··· EXTRAIT ···

Teinturier de père en fils, Cheikhou Camara a longtemps vécu de petits larcins. Depuis un an, il s'investit dans la réhabilitation de son quartier. © Camille Millerand
Teinturier de père en fils, Cheikhou Camara a longtemps vécu de petits larcins. Depuis un an, il s’investit dans la réhabilitation de son quartier. © Camille Millerand

Cheikhou se sent d’autant plus trahi que la banlieue a longtemps été un bastion libéral. « Il fallait regarder les banlieusards à l’époque. Ils ont beaucoup fait pour Abdoulaye Wade. Ils ont saccagé pour Abdoulaye Wade. Ils se sont sacrifiés pour Abdoulaye Wade. Moi-même j’ai tout fait pour Abdoulaye Wade. (…) La politique est sale. Ils viennent vous acheter, vous donnent un sac de riz ou un bidon d’huile. Pour les élections, ils viennent avec un tee-shirt ou 1.000 F.CFA (1,5 €). Ils vont voir chaque famille. Tout ça, c’est à cause de la pauvreté ! Imagine, on vient chez toi. Tu n’as pas de quoi acheter à manger à tes enfants ou à ta mère. Tu vas vendre ta carte d’électeur contre 5.000 F.CFA (7,5 €). C’est ce que font les gens ici. » Mais, tout ça c’est fini assure le garçon.

··· DONNÉES FOURNIES ···

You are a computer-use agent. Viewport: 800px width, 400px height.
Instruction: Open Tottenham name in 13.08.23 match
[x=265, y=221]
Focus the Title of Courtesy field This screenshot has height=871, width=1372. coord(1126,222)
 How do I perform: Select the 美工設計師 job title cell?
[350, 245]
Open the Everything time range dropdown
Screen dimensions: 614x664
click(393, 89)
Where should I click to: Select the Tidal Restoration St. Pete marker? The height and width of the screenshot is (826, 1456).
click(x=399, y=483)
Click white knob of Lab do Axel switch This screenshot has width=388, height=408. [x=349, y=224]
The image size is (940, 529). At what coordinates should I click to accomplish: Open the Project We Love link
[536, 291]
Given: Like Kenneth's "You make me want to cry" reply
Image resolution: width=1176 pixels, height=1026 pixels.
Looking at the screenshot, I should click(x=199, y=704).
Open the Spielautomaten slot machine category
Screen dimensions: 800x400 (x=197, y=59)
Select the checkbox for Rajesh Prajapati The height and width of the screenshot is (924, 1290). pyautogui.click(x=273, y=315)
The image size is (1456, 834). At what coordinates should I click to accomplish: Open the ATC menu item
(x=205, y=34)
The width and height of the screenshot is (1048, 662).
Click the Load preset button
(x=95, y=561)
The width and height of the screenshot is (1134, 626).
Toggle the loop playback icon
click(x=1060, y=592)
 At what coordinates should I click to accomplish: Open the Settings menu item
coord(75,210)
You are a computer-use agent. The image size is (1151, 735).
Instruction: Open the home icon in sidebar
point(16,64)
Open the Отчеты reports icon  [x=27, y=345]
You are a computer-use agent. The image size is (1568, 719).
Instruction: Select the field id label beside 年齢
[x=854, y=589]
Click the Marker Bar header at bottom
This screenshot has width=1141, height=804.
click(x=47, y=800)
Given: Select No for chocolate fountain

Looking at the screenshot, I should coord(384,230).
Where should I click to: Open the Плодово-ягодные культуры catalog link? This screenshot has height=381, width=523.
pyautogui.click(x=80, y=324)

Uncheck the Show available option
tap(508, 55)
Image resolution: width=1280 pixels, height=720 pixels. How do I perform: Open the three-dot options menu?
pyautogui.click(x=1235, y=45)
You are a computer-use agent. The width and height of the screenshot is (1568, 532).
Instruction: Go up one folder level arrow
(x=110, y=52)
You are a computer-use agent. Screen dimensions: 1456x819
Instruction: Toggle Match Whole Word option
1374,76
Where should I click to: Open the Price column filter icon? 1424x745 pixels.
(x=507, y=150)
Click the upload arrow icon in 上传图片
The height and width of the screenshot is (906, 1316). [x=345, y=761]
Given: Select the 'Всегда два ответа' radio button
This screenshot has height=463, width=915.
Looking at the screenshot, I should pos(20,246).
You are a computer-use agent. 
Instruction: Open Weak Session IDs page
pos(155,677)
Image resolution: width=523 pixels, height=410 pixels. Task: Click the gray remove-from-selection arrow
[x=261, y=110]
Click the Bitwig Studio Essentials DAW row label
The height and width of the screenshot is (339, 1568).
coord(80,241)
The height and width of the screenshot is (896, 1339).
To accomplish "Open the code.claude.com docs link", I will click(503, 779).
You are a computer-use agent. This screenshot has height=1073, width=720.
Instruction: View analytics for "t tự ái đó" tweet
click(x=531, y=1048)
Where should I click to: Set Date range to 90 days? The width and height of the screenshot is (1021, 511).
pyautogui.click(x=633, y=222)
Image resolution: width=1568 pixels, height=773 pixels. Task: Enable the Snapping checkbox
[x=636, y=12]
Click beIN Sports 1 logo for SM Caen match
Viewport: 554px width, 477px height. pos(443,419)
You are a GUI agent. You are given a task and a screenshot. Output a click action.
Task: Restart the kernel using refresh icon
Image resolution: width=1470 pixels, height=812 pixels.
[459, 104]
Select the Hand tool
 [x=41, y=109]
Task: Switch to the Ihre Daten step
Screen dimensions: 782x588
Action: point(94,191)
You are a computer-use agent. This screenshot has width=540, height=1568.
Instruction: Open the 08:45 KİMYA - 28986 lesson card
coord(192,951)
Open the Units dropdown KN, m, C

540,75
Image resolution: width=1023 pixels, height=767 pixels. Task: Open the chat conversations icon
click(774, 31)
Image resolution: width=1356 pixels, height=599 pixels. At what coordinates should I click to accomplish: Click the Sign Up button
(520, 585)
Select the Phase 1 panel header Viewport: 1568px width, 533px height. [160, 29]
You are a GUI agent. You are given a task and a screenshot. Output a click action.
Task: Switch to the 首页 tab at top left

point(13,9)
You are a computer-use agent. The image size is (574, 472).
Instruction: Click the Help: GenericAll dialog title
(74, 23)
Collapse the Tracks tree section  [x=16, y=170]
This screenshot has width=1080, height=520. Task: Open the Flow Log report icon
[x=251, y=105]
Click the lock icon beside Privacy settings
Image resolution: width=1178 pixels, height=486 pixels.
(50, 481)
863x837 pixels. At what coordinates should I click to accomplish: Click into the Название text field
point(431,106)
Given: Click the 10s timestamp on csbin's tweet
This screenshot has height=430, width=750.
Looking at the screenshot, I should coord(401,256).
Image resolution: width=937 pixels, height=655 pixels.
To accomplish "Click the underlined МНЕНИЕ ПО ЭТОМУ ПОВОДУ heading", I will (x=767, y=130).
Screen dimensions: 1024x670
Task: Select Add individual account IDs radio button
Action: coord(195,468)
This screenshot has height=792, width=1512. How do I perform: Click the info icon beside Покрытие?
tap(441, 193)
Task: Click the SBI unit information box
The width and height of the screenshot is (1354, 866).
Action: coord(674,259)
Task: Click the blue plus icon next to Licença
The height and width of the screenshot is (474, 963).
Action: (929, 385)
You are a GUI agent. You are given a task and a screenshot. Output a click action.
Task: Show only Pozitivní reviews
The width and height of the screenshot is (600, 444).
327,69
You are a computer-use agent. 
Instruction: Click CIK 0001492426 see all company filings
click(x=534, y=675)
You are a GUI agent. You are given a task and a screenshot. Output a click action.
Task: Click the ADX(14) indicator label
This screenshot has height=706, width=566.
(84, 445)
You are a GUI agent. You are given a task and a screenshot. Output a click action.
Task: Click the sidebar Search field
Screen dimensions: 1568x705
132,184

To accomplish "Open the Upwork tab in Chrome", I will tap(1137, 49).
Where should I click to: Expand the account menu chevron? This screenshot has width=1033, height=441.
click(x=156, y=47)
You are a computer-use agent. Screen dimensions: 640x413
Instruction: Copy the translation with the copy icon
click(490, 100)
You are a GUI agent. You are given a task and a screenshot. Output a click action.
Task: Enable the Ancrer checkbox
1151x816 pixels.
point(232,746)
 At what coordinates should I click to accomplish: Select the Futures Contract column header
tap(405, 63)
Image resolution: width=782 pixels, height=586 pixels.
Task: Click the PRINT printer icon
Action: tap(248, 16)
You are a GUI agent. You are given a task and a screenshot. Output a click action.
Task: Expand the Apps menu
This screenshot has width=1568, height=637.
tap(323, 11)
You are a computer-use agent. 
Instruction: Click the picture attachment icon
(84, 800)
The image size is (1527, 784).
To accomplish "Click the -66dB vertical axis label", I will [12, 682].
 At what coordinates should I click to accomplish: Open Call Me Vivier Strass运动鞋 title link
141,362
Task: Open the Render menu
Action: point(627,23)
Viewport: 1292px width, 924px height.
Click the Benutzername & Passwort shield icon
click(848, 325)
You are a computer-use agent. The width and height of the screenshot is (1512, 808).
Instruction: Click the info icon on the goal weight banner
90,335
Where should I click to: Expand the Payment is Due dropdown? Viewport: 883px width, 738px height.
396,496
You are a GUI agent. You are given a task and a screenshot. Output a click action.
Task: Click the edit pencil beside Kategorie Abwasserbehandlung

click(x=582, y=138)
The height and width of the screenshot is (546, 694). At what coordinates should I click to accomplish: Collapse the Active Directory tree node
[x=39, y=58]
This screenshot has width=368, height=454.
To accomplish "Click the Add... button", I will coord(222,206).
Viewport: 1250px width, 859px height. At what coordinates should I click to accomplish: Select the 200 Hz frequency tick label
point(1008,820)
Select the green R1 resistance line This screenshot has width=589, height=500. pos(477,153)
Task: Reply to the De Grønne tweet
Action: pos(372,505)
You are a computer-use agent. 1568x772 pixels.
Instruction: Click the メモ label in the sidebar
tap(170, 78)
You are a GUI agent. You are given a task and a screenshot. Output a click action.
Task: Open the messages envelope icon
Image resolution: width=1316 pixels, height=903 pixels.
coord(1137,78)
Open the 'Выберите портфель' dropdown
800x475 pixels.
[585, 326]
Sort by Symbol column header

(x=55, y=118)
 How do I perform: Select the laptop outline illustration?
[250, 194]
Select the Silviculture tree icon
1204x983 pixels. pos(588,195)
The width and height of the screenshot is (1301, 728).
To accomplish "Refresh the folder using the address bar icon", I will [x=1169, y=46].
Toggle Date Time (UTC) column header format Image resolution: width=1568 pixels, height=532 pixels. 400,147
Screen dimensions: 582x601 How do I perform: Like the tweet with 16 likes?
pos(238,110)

···

:: VOTRE OBJECTIF ::
Veuillez indiquer si chacune des affirmations suivantes concorde avec l'extrait sur Cheikhou Camara, en répondant par oui ou par non et en citant mot pour mot les termes décisifs de l'extrait.
1. Cheikhou Camara s'investit depuis un an dans la réhabilitation de son quartier.
2. D'après Cheikhou, on offre aux gens un tee-shirt ou 5.000 F.CFA pour les élections.
3. La banlieue a longtemps été un bastion libéral.

:: RÉPONSE ::
1. Oui : « Depuis un an, il s’investit dans la réhabilitation de son quartier. »
2. Non : « Pour les élections, ils viennent avec un tee-shirt ou 1.000 F.CFA (1,5 €). »
3. Oui : « la banlieue a longtemps été un bastion libéral »